The epitaph on his gravestone reads, “ I had a lovers quarrel with the world”. These words describe the life of Robert Frost. He was raised in poverty but had opportunity to attend both Harvard and Dartmouth. Though he never graduated from either university he was awarded the Pulitzer Prize four times and was called the poet of the twentieth century.
When I read Birches emotion wells up in my spirit as I am drawn into the poet's heart. He reflects upon his yesterday with redemptive imagination and shows the reader a work of grace.
…. So I was once myself a swinger of birches.
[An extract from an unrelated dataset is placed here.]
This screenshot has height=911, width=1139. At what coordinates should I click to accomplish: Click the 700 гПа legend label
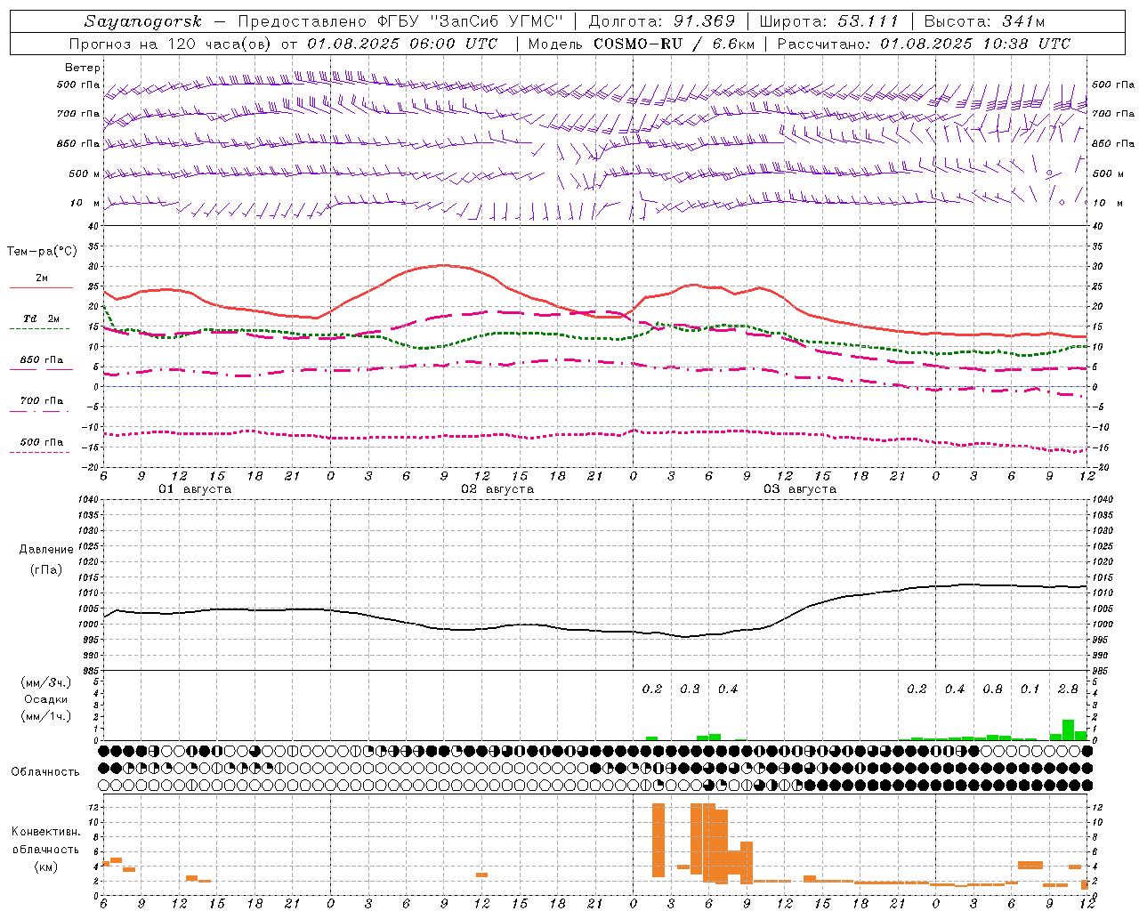point(42,400)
And so I dream of going back to be.
It’s when I’m weary of considerations,
And life is too much like a pathless wood
Where your face burns and tickles with the cobwebs
Broken across it, and one eye is weeping
From a twig’s having lashed across it open.
I’d like to get away from earth awhile
And then come back to it and begin over….
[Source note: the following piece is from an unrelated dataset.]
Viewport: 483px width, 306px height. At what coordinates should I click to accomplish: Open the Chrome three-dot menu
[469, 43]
In the book of Psalms I find David, the poet of God, with a similar desire. For he says“…Oh, that I had wings like a dove! I would fly away and be at rest.” (Ps.55: 6) David the son of Jesse who was called the sweet psalmist of Israel also wanted to get away from earth for a while.
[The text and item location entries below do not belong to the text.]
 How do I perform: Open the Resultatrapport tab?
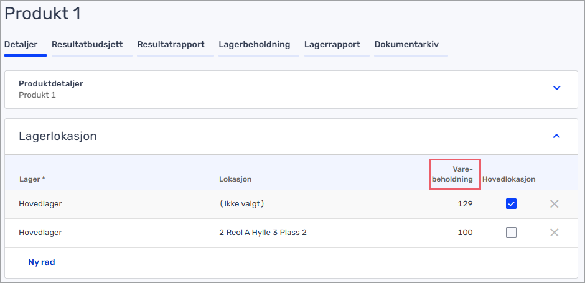(171, 45)
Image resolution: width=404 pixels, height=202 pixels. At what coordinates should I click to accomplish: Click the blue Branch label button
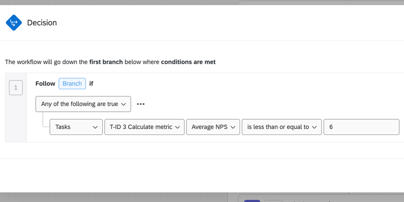[x=72, y=84]
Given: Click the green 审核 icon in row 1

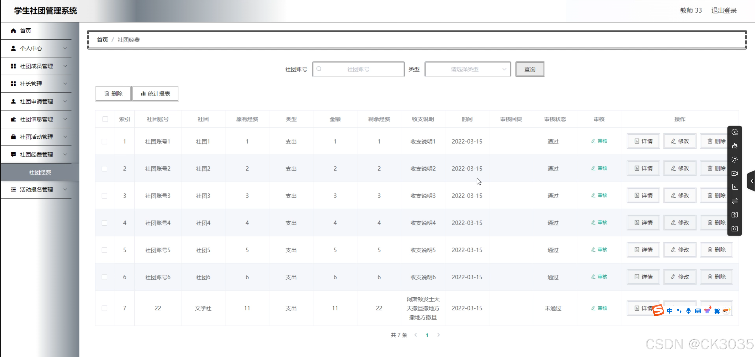Looking at the screenshot, I should [599, 141].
As the page of the calendar turns again and we look to a new year how does it leave you feeling? What are you celebrating this New Years Eve? Will it be the coming of the new or the passing of the old? Was 2006 a really tuff time? David longed to have wings to leave the chaos while Robert Frost remembered swinging from a birch and being launched toward the heavens.
There is good news. While in this world we must at times walk through a pathless wood there is grace for the occasion. David may have been tempted to fly away and be at rest however at the end of the day he said, “As for me,I will call upon God, and the lord will save me.” (Ps.55: 16)
The words of two poets expressing the same emotion and coming to the same conclusion speaks to my soul and shows me a reflection of grace.